Last year, during rehearsal,
the principal commented to me that her motivation for this event was not about more raising money and having fun. In the town where she grew up, the Father's Follies had been a tradition for something like 30 years. Huge crowds came every year. She then added, "This is not all about raising money, its about building community". She was right, and we did - build community that is. It was great. May Father's Follies grow, and may our sense of community deepen.

In this fractured world, we need to be connected. We need a true sense of community.

Wednesday, March 01, 2006

Little Is Most...In The Kingdom

For the past couple of days...I have not had much to say here. But I have been thinking about some wonderful people who serve the youth at our church. You can go learn about them here. These are amazing folks, serving Christ by serving kids. Spending time.

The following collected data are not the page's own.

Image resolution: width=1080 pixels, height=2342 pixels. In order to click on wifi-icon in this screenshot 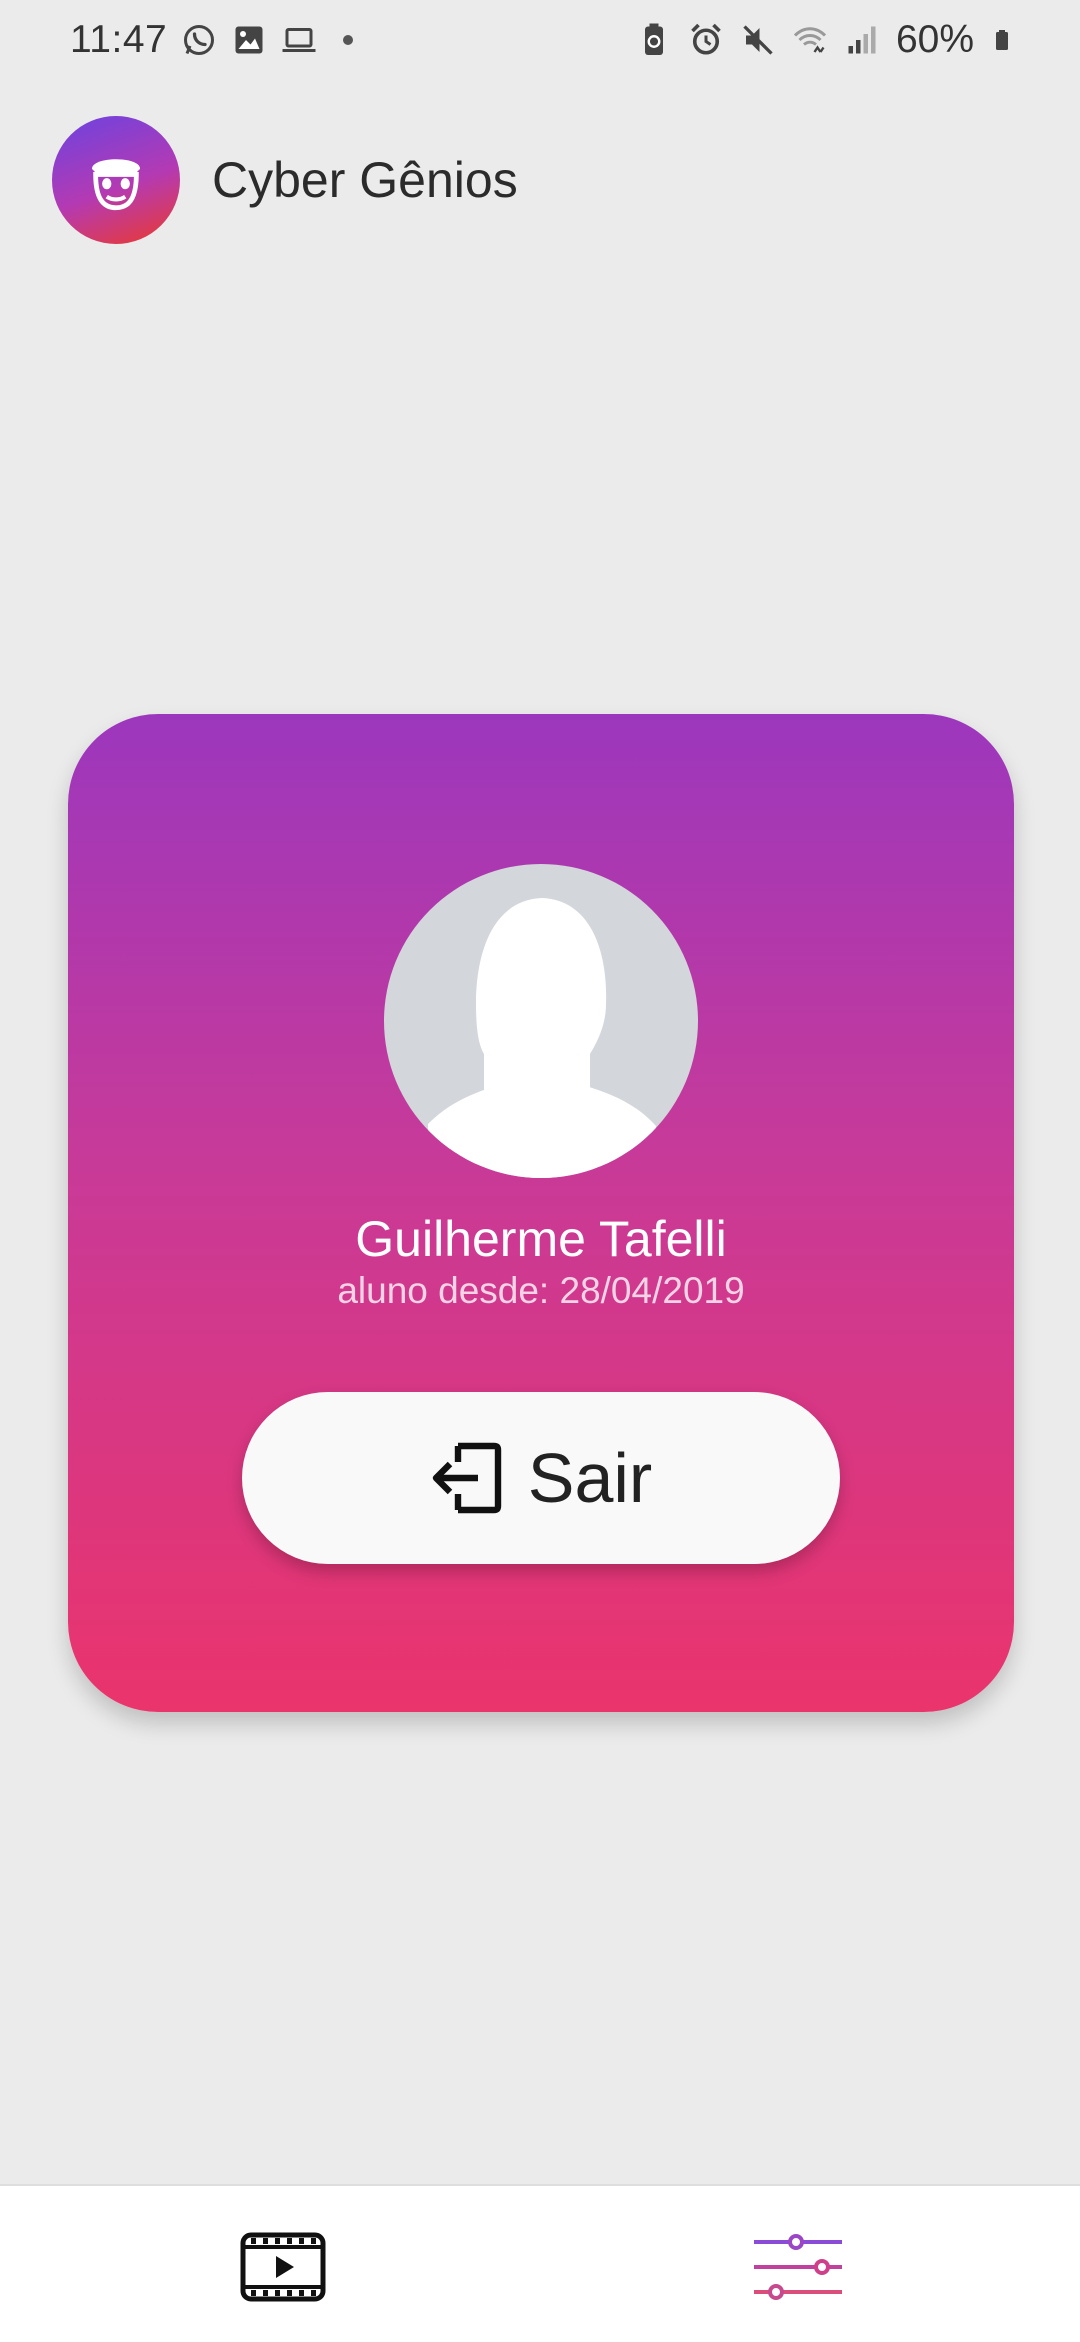, I will do `click(810, 40)`.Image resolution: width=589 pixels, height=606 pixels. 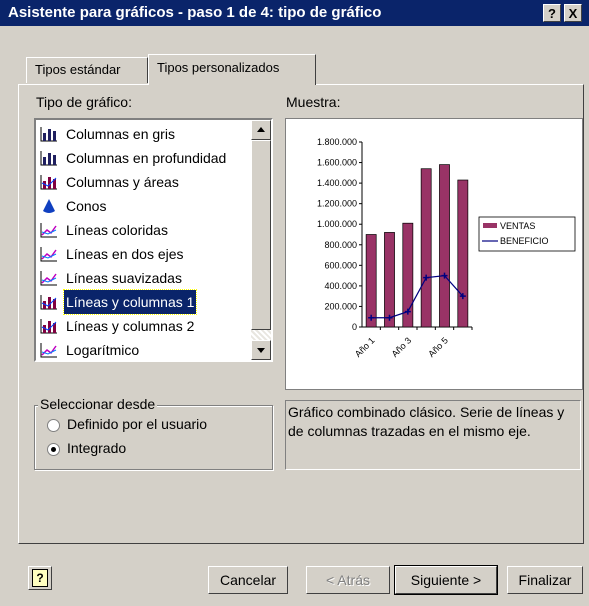 I want to click on legend-swatch-ventas, so click(x=490, y=226).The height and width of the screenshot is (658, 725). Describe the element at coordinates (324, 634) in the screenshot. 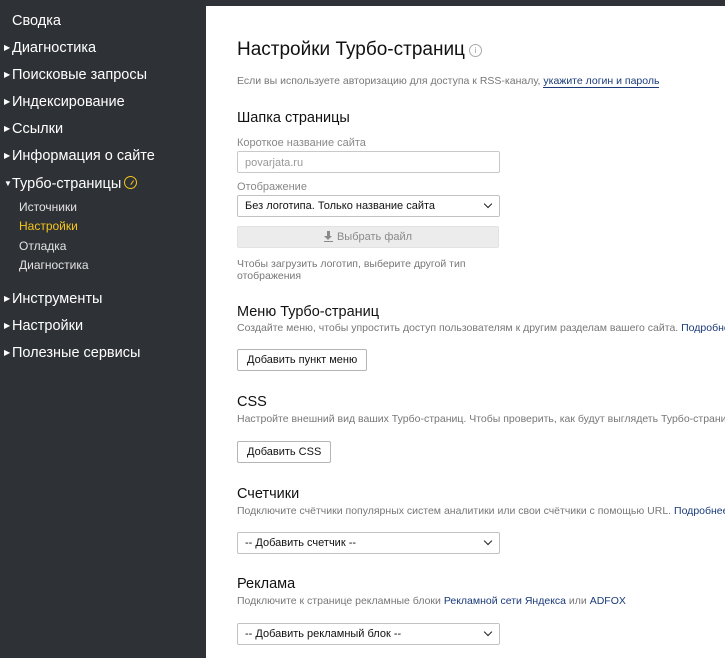

I see `add-ad-block-value: -- Добавить рекламный блок --` at that location.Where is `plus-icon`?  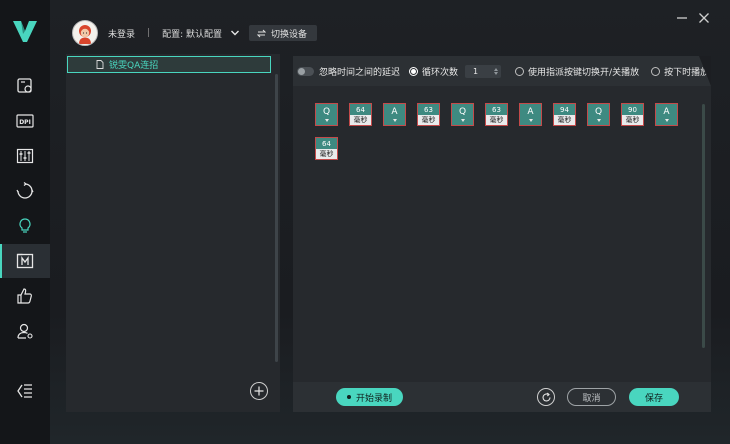
plus-icon is located at coordinates (259, 391).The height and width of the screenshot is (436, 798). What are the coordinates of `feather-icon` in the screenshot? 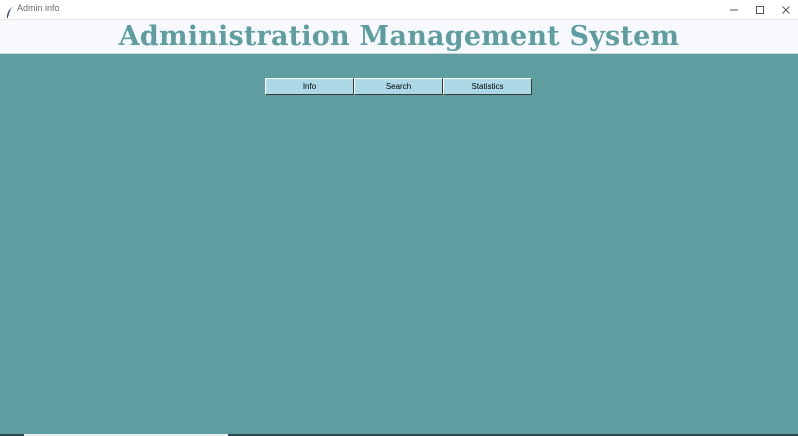 It's located at (10, 11).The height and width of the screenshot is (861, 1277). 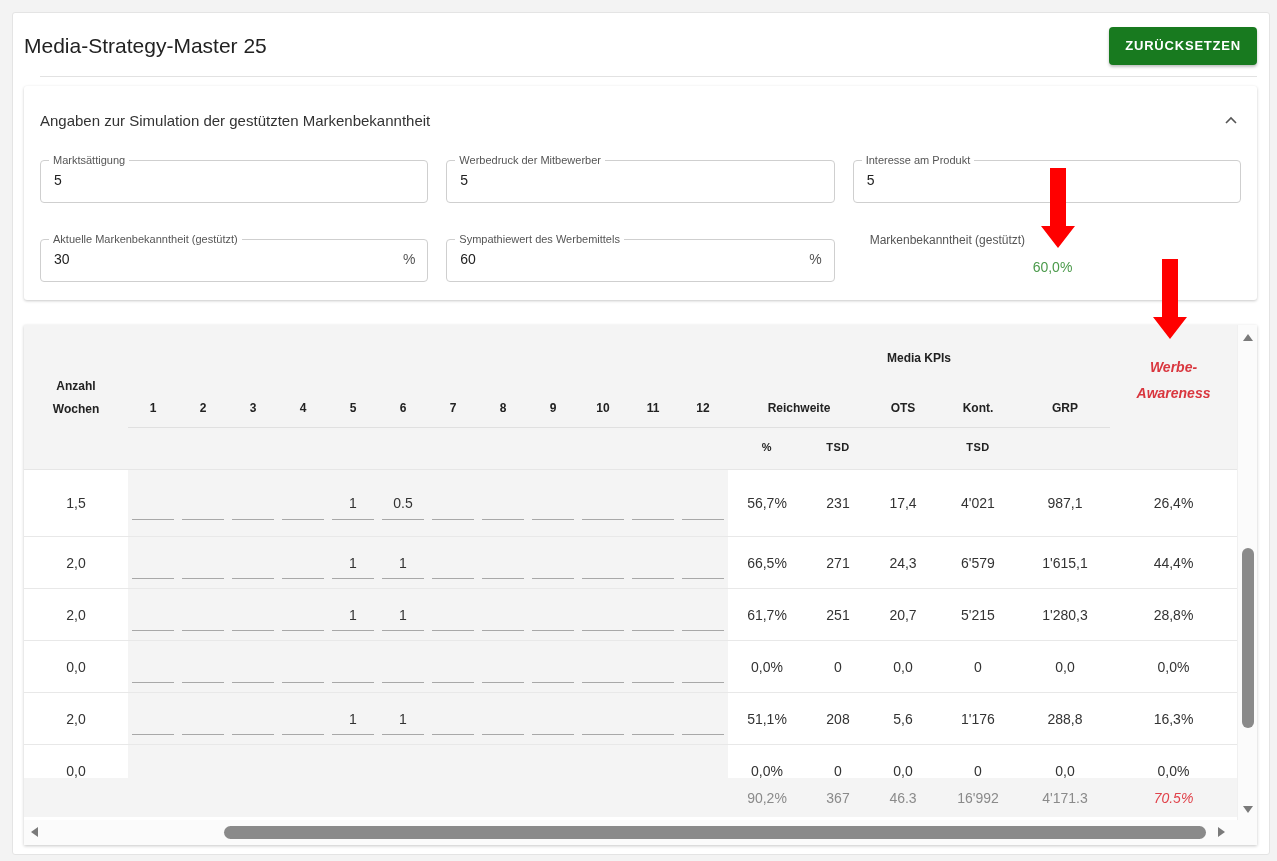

My thoughts are not of much worth, but the thoughts of Henri Nouwen seem to fit very well in relation to these youth leaders, who give so much of themselves for others:

"Jesus is God-with-us, Emmanuel. The great mystery of God becoming human is God's desire to be loved by us. By becoming a vulnerable child, completely dependent on human care, God wants to take away all distance between the human and the divine. Who can be afraid of a little child that needs to be fed, to be cared for, to be taught, to be guided? We usually talk about God as the all-powerful, almighty God on whom we depend completely. But God wanted to become the all-powerless, all-vulnerable God who completely depends on us. How can we be afraid of a God who wants to be "God-with-us" and needs us to become "Us-with-God"?

There is much emphasis on notoriety and fame in our society. Our newspapers and television keep giving us the message: What counts is to be known, praised, and admired, whether you are a writer, an actor, a musician, or a politician.Still, real greatness is often hidden, humble, simple, and unobtrusive. It is not easy to trust ourselves and our actions without public affirmation. We must have strong self-confidence combined with deep humility. Some of the greatest works of art and the most important works of peace were created by people who had no need for the limelight. They knew that what they were doing was their call, and they did it with great patience, perseverance, and love."

Thanks, youth leaders at Hollywood Pres.